Specializes in NICU.

Do the chronic latecomers take credit on their timecards for the time they missed by being late and/or going home on time?

I still work in the non-medical field while in school and this would be considered timecard fraud and/or theft which would warrant termination without remedial action. What prevents their supervisors from taking exception to this behavior? Is this not a reflection of their leadership?

I guess I still just don't understand. :confused:

DeLySh

Specializes in med/surg, telemetry, IV therapy, mgmt.
I can't stand tardiness in my coworker's, especially the oncoming shift, or when the RN I walk rounds with tries to do a COMPLETE physical assessment on ALL the patients, when I'm only paid for 15 minutes for walking rounds.

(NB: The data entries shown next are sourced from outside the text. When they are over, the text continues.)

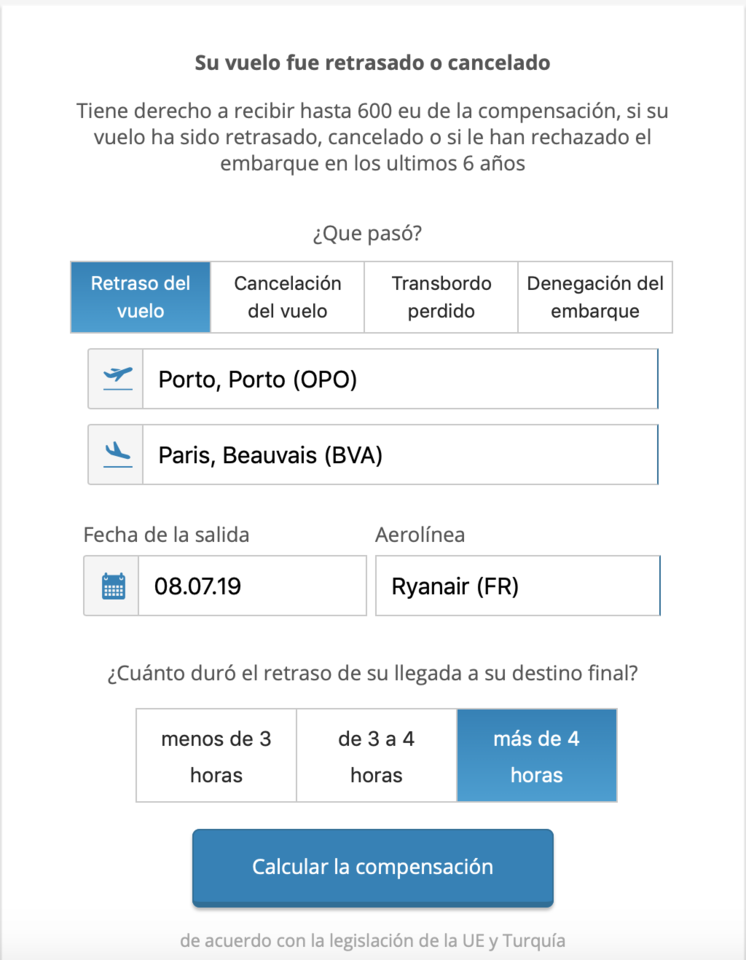The width and height of the screenshot is (746, 960).
Task: Click the departure airplane takeoff icon
Action: tap(115, 378)
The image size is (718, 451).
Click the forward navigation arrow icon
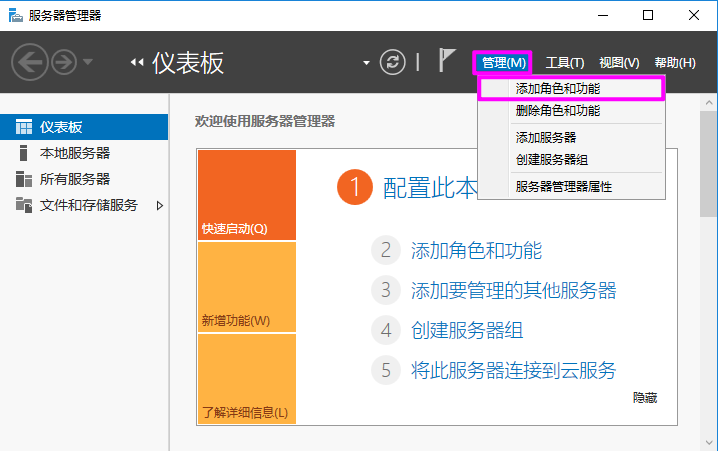(63, 63)
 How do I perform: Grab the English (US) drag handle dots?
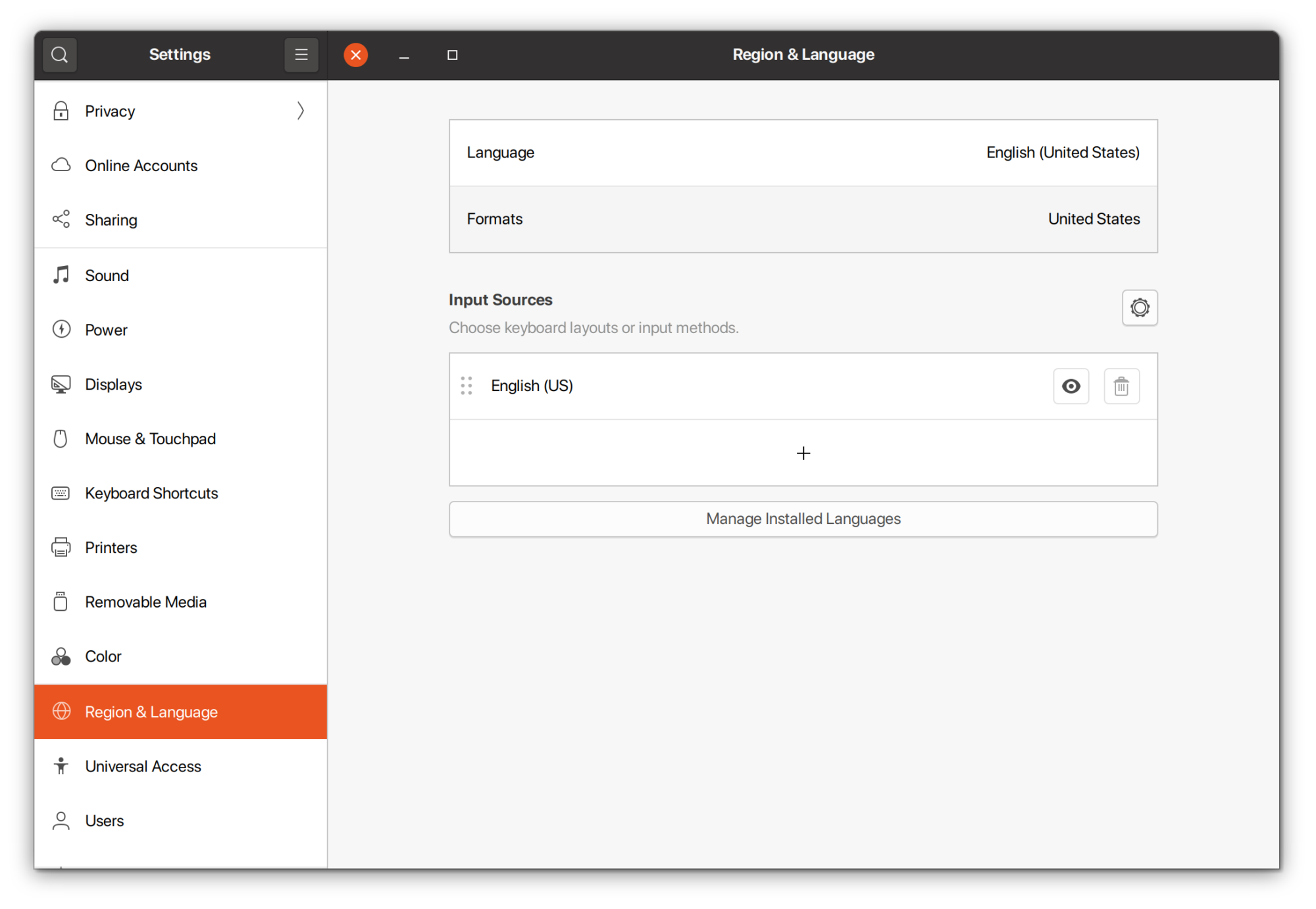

Oh, the walking rounds problems. I had a nurse do that to me. I told her one time when she just couldn't pull herself away from the patient to do her assessment that if she was going to insist on doing her work instead of getting report I was going to just go on and leave. She must not have been listening. On the next patient she started to do her thing, so I just quietly walked away. I went to the nurses station, sat down and waited. In a few minutes the nurse came looking for me asking why I had left. I told her I thought she was finished with walking rounds. She kind of blinked and looked at me. We finished rounds in 10 minutes. She never did that to me again.

In my career whenever I've been chronically late there was a nurse on the unit who I worked with or relieved who I felt threatened by. I started being on time when I realized how I was feeling and when I realized I was being irrational. I'd rather get up early, eat, play with my dogs, go to work, get off work on time, get home on time, take my dogs for a walk, get back to sleep on time, get up early, and have a pleasant overall routine than get to work late, beat myself up over being late all morning, work hard playing catch up all day, be stuck after my shift still catching up, get home late, waste time calming anxious dogs, get to sleep late, worry about someone else's attitude at work, not be able to sleep, oversleep, be late to work, and start the negative late cycle all over again. I take care of the little things that mean so much, too. I get new mattresses every ten years so I sleep great, and I take my allergy medicine regularly so I sleep instead of snore from a stuffed up nose. I also got into my 30s and lost interest in partying, drinking, etc. It's easier to be hung over regularly, feel irrational about someone at work, not want to work, be distracted, and not have a routine when you're abusing alcohol.

Specializes in Cardiac, Post Anesthesia, ICU, ER.

The problem here lies in MANAGEMENT!!!! Most facilities have tardiness policies, but few enforce them. This is a societal problem, even in the military now, 5 minutes late is "acceptable." I also work with one of those "chronic late" types, and had one that worked for me, until I lowered the hammer. Now the employee that works directly for me is one time everyday, the other "Chronic" one is still almost always late. Until society itself stops "accepting" the "fashionably late" style, this problem will never be fixed. If you're manager allows this "Chronic Tardiness" even after warning these type of people, they are a :clown: . As professionals, we should always be 5-15 minutes early, not late.